Bilim Akademisi’nin yayımladığı “Akademik Özgürlükler Raporu 2023-2024”e göre, Türkiye, akademik özgürlüklerin en çok kötüleştiği ülkeler arasında yer alıyor.

Türkiye akademik dünyada gerileyerek sınıfta kaldı. Bu alanda son sıralarda yer alarak, "Akademik özgürlük" konusunda en büyük gerilemeleri yaşayan 10 ülkeden biri oldu.

Bilim Akademisi'nin yayınladığı 2023/2024 Akademik Özgürlükler Raporu'nda Türkiye’nin 2023 yılı Akademik Özgürlükler Endeksi’nde 0.09 puanla “akademik özgürlüklerin en çok kötüleştiği” on ülke arasında yer aldığı kaydedildi.

Türkiye Avrupa Yüksek Eğitim Alanı’ndaki en düşük performansa sahip ülkeler arasında, Belarus, Azerbaycan ve Rusya gibi ülkelerle aynı konumda bulunuyor. Türkiye, komşu ülkeler arasında yalnızca Suriye’den daha düşük bir puan alıyor. Bu durum, Türkiye’deki bilimsel özgürlüğün baskı altında olduğunu ve akademik ortamın giderek daha fazla kısıtlandığını gözler önüne seriyor.

Türkiye’de ifade özgürlüğü ve akademik özgürlükler alanında gerilemeler yaşandığı hatırlatılan raporda, “Bu olumsuz gelişmelere rağmen, Boğaziçi Üniversitesi öğretim üyelerinin dört yılını dolduran, akademik kaliteden ödün vermemeyi, özgür düşünme ve tartışma alanı olarak üniversiteyi korumayı amaçlayan direnişleri, bütün dünyaya örnek olacak bir nitelik taşımaktadır.” denildi.
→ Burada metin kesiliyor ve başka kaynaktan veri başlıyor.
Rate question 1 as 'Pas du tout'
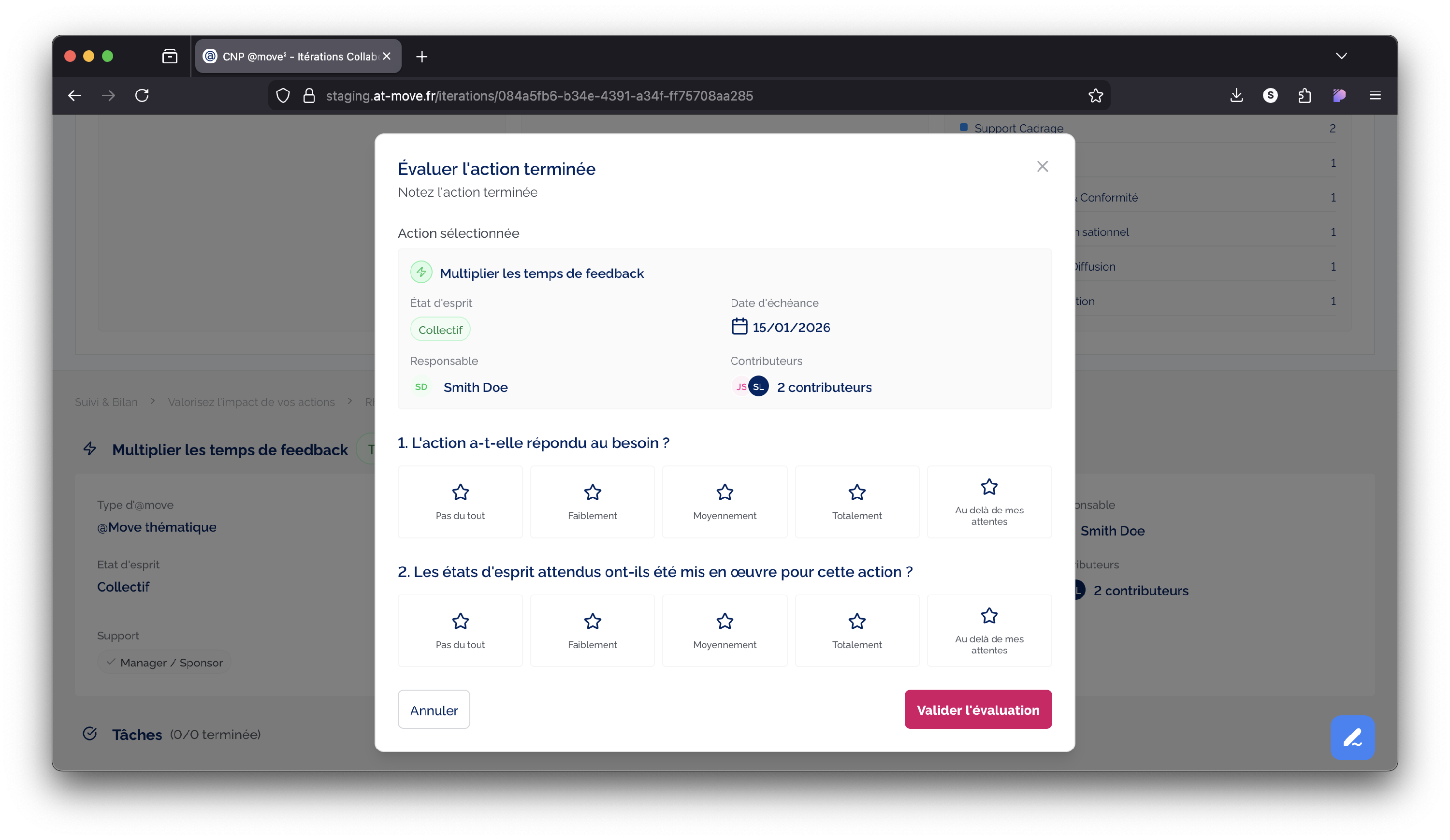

AKADEMİK KALİTE VE LİYAKAT

Raporda akademik kalite ve liyakate de yer verildi ve Türkiye’de bu iki ana unsurun açıkça görmezden gelinmeye devam edildiğine dikkat çekildi. Rapordaki bazı bölümler şöyle,

Niteliğin değil, niceliğin tek ölçüt olduğu bu anlayışta, yüksek öğrenim kurumu sayısının çeyrek asırlık bir dönemde 76’dan 208’e, öğretim elemanı sayısının 70 binden 185 bine ve öğrenci sayısının ise 1.6 milyondan 8 milyona çıkmış olması bir başarı olarak gösterilmektedir. Oysa tek başına personel sayısının iki buçuk kattan fazla artması, bu süredeki öğretim elemanı artışının nitelikle paralel ilerlemiş olamayacağının en önemli göstergelerinden birisidir. Bunun yanı sıra bazı orta ölçekli şehirlere ikinci bir üniversite ‘müjdesi’nin verilmesi de nicelik eksenli akademi anlayışının sürdürülmek istendiğini göstermektedir.
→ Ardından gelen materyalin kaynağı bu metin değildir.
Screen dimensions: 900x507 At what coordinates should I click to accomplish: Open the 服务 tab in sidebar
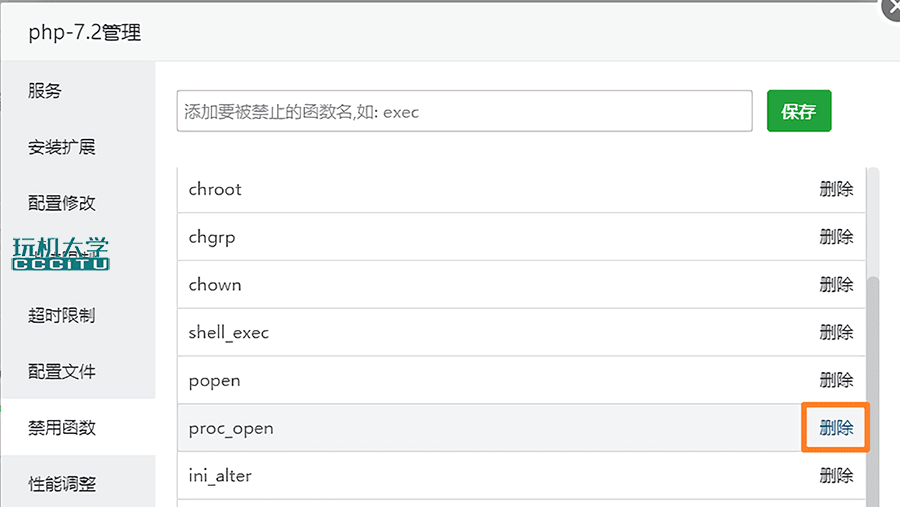click(x=45, y=91)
Avrupa Üniversiteler Birliği’nin (EUA) 2023 yılı “Üniversite Özerklik Raporu”nda Türkiye, 2017’de veri sağlamadığı için yer bulamamış olmakla birlikte, artık tekrar yer almaktadır. Kurumsal, mali, personel ve akademik özerklik başlıkları altında incelenen üniversitelerde, Türkiye’nin son yıllardaki yeri konusundaki gelişmeler kaygı verici niteliğini sürdürmektedir. Akademik özgürlükler konusunda Türkiye yüzde 46 puanla en düşük seviyenin bir üstünde yer almaktadır. Bir alt seviye ile aradaki fark sadece 6 puandır.”
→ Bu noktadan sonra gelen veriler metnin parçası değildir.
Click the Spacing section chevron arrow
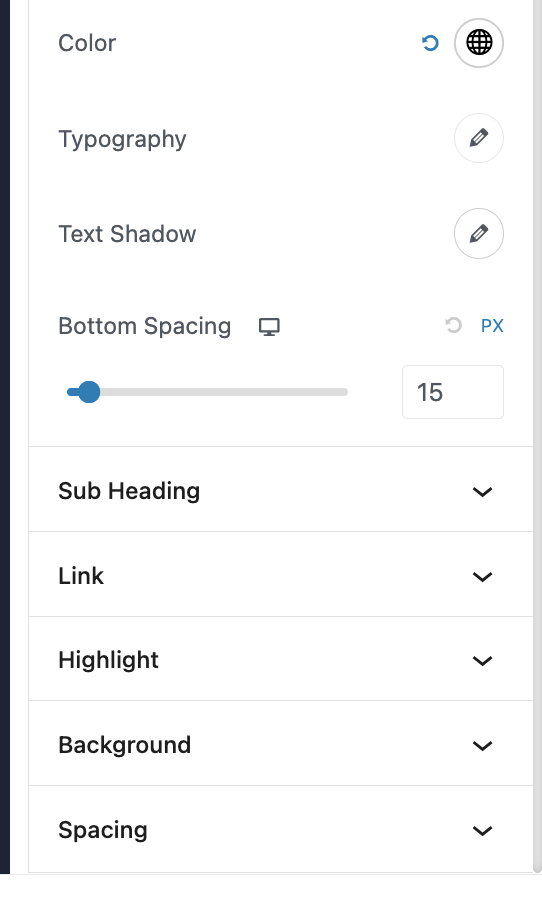Screen dimensions: 542x900 point(482,831)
Raporda, “2018 yılından bu yana, daha önce de eleştirilen rektör atama yöntemi tamamen terk edilmiş ve tek yetkili organ olarak cumhurbaşkanı belirlenmiştir. Rektörlerin doğrudan doğruya cumhurbaşkanı tarafından atanması sadece kurumsal özerkliğe değil, diğer bütün bağımsızlık unsurlarına da doğrudan etki eden bir nitelik taşımaktadır.” görüşleri dikkat çekti.